Microbiota metabolized Bile Acids accelerate Gastroesophageal Adenocarcinoma via FXR inhibition.

Background: The incidence of Barrett esophagus (BE) and Gastroesophageal Adenocarcinoma (GEAC) correlates with obesity and a diet rich in fat. Bile acids (BA) support fat digestion and undergo microbial metabolization in the gut. The farnesoid X receptor (FXR) is an important modulator of the BA homeostasis. The capacity of inhibiting cancer-related processes when activated, make FXR an appealing therapeutic target. In this work, we assess the role of diet on the microbiota-BA axis and evaluate the role of FXR in disease progression. Results: Here we show that high fat diet (HFD) accelerated tumorigenesis in L2-IL1B mice (BE- and GEAC- mouse model) while increasing BA levels and enriching gut microbiota that convert primary to secondary BA. While upregulated in BE, expression of FXR was downregulated in GEAC in mice and humans. In L2-IL1B mice, FXR knockout enhanced the dysplastic phenotype and increased Lgr5 progenitor cell numbers. Treatment of murine organoids and L2-IL1B mice with the FXR agonist obeticholic acid (OCA) deacelerated GEAC progression. Conclusion: We provide a novel concept of GEAC carcinogenesis being accelerated via the diet-microbiome-metabolome axis and FXR inhibition on progenitor cells. Further, FXR activation protected with OCA ameliorated the phenotype in vitro and in vivo, suggesting that FXR agonists have potential as differentiation therapy in GEAC prevention.

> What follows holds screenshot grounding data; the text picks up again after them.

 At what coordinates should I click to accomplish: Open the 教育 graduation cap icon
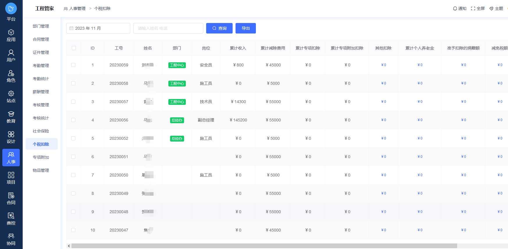11,114
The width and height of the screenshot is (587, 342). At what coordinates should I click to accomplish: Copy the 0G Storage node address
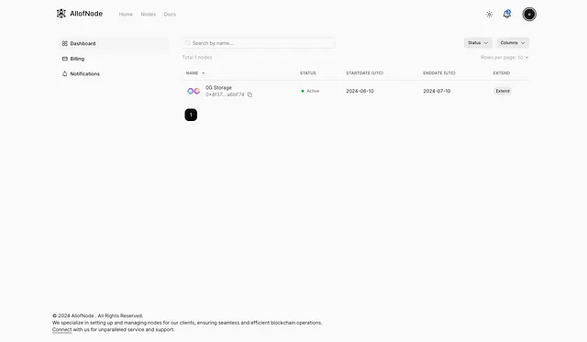[249, 94]
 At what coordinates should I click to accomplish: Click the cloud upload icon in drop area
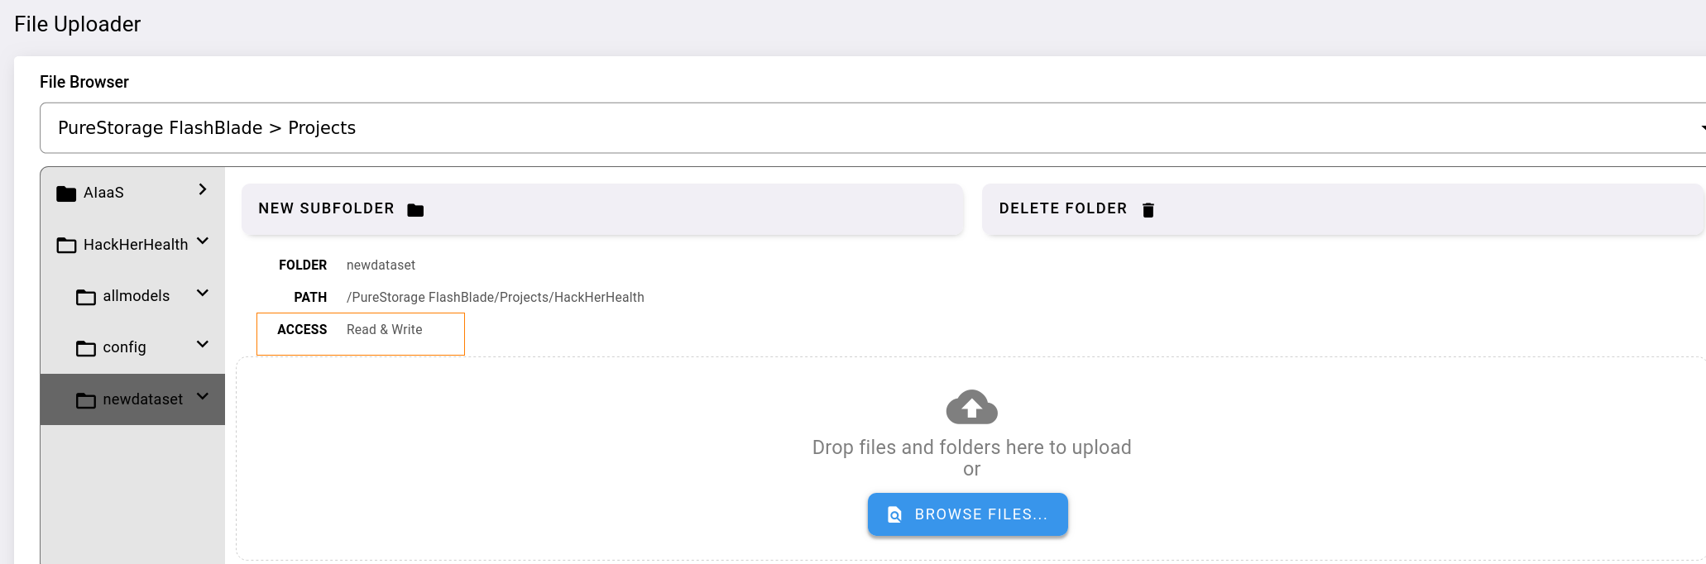(x=970, y=407)
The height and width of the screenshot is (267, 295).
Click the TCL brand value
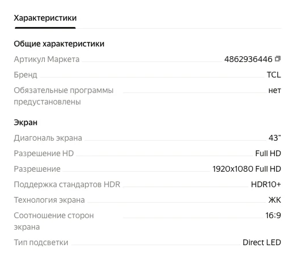click(x=274, y=75)
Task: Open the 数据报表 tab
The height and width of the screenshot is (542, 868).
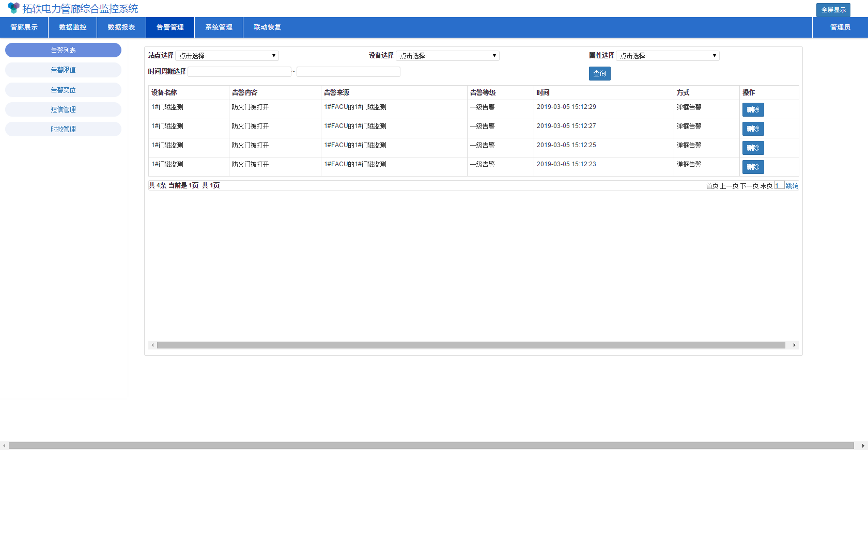Action: pyautogui.click(x=121, y=27)
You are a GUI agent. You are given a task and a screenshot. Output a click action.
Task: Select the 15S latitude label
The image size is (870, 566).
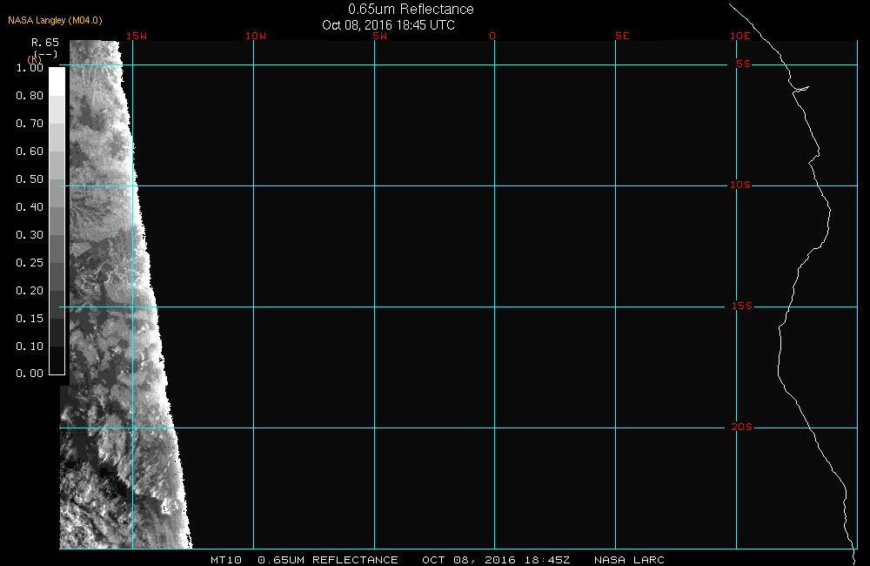[x=742, y=307]
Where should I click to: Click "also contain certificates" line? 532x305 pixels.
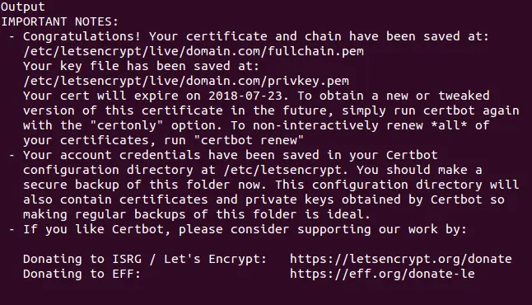(264, 199)
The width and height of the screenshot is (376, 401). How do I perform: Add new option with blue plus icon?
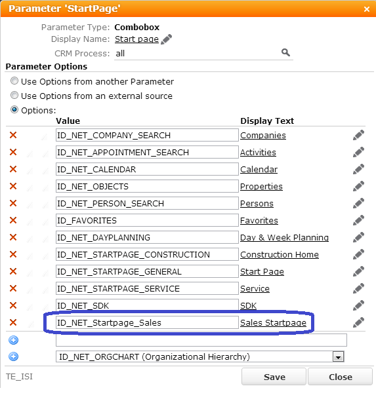click(13, 340)

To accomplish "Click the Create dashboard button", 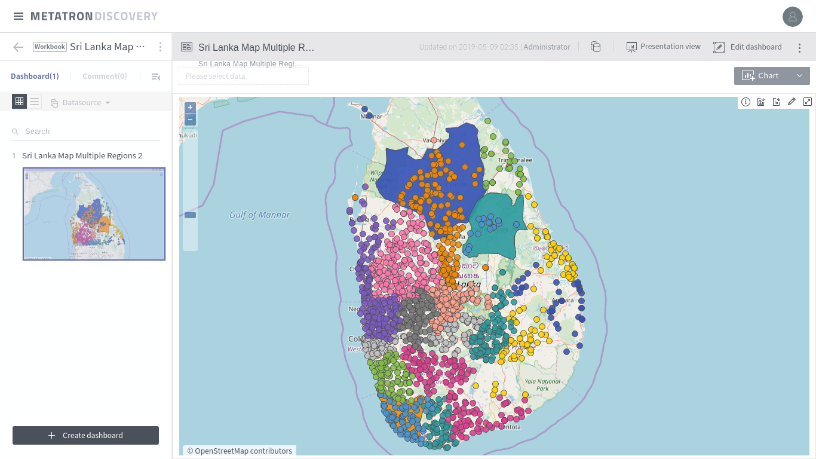I will point(85,435).
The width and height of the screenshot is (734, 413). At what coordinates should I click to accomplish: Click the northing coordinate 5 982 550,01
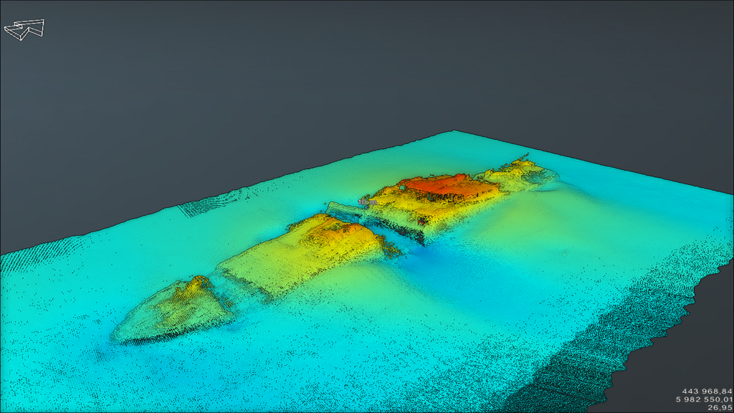pos(705,399)
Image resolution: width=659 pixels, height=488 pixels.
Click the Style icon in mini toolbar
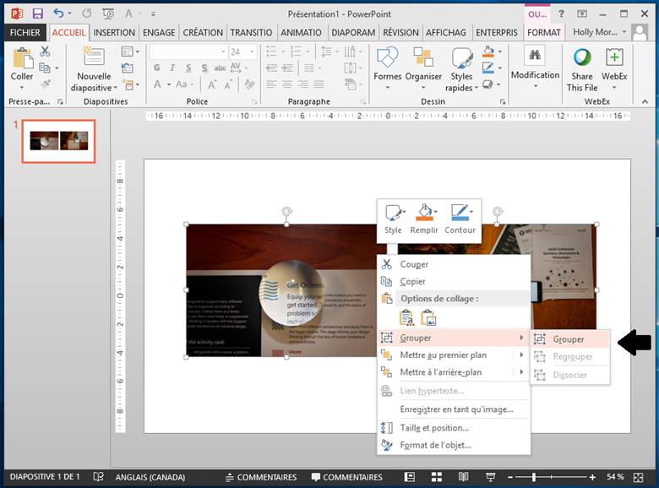coord(393,213)
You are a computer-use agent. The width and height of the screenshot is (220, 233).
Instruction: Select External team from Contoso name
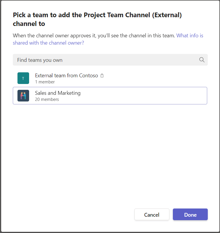click(66, 76)
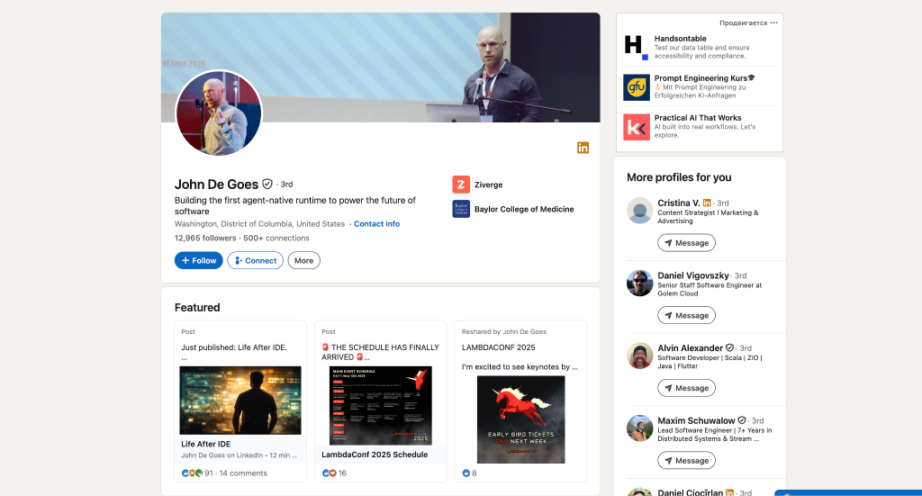Open ad options three-dot menu

point(773,23)
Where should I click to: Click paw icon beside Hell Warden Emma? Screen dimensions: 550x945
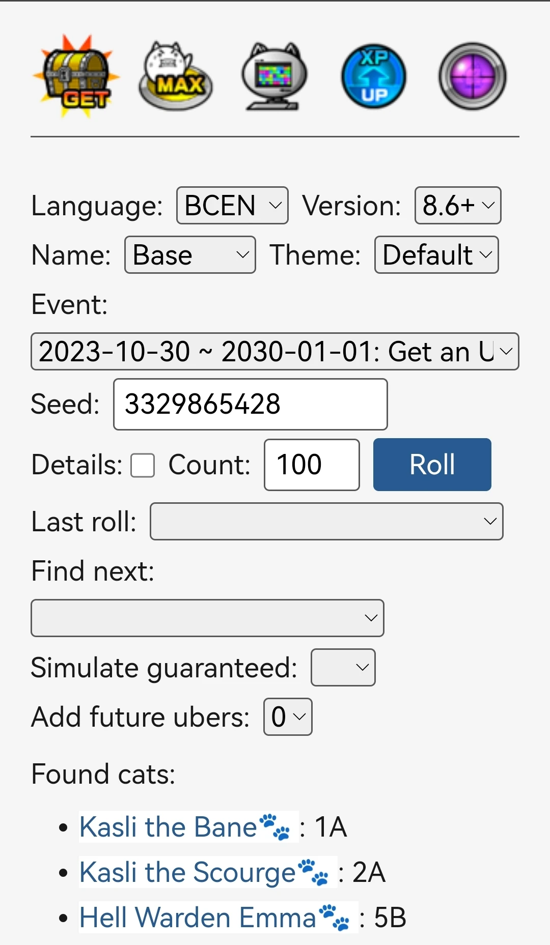point(335,918)
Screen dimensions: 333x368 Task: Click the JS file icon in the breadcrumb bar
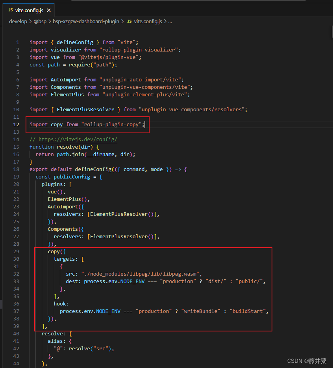(x=130, y=22)
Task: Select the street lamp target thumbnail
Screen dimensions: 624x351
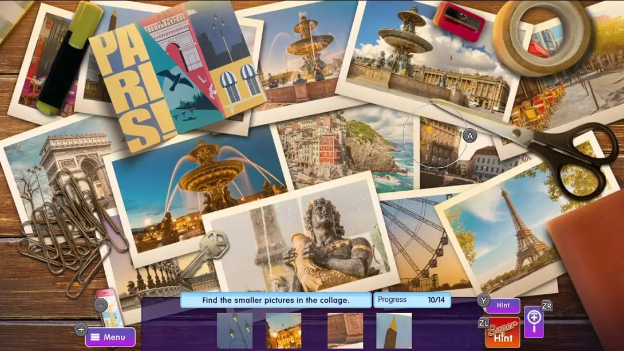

Targeted LC-MS/MS Profiling of Bile Acids in Various Animal Tissues.

Bile acids are being increasingly investigated in humans and laboratory animals as markers for various diseases in addition to their important functions, such as promoting the emulsification in fat digestion and preventing gallstone formation. In humans and animals, primary bile acids are formed from cholesterol in the liver, converted in the intestine into various secondary bile acids by the intestinal microbiota and reabsorbed in the terminal ileum, and partially returned to the liver. A universal high-throughput workflow, including a simple workup, was applied as a tool for bile acid analysis in animal studies. The complex bile acid profiles in various tissues, organs, and body fluids from different animals were mapped using a newly developed comprehensive liquid chromatography-tandem mass spectrometry method. The method can also be used in screening food to obtain information about the nutritional content of bile acids. This could be relevant to investigations on various animal diseases and on the bioavailability of bile acids that pass through the gastric tract.

Development of a Highly Sensitive Ultra-High-Performance Liquid Chromatography Coupled to Electrospray Ionization Tandem Mass Spectrometry Quantitation Method for Fecal Bile Acids and Application on Crohn's Disease Studies.

In addition to their important role in fat digestion, bile acids are increasingly being used as markers for various diseases. The large diversity of bile acids results from the conversion of primary and conjugated bile acids into secondary bile acids by deconjugation and dehydroxylation reactions mediated by the intestinal microbiota. Here, we describe a fast and sensitive liquid chromatography-tandem mass spectrometry (LC-MS/MS) method for absolute quantitation of 45 bile acids in human or mouse feces in combination with a simple workup and extraction procedure. Method validation outlined excellent limits of detection and quantitation, linearity, selectivity, recovery, extraction loss, and precision. To investigate the connection between microbiome alterations and bile acid metabolism, the method was applied on a Crohn's disease study including patients with histologically documented active disease or remission as well as on a model using humanized mice. As the complex mechanism including genetic and environmental factors leading to the development of Crohn's disease is so far not completely understood, the study investigates the microbial metabolism of bile acids and the potential use of bile acid profiles to predict disease state.

Integrated microbiota and metabolite profiles link Crohn's disease to sulfur metabolism.

Gut microbial and metabolite alterations have been linked to the pathogenesis of inflammatory bowel diseases. Here we perform a multi-omics microbiome and metabolite analysis of a longitudinal cohort of Crohn's disease patients undergoing autologous hematopoietic stem cell transplantation, and investigational therapy that induces drug free remission in a subset of patients. Via comparison of patients who responded and maintained remission, responded but experienced disease relapse and patients who did not respond to therapy, we identify shared functional signatures that correlate with disease activity despite the variability of gut microbiota profiles at taxonomic level. These signatures reflect the disease state when transferred to gnotobiotic mice. Taken together, the integration of microbiome and metabolite profiles from human cohort and mice improves the predictive modelling of disease outcome, and allows the identification of a network of bacteria-metabolite interactions involving sulfur metabolism as a key mechanism linked to disease activity in Crohn's disease.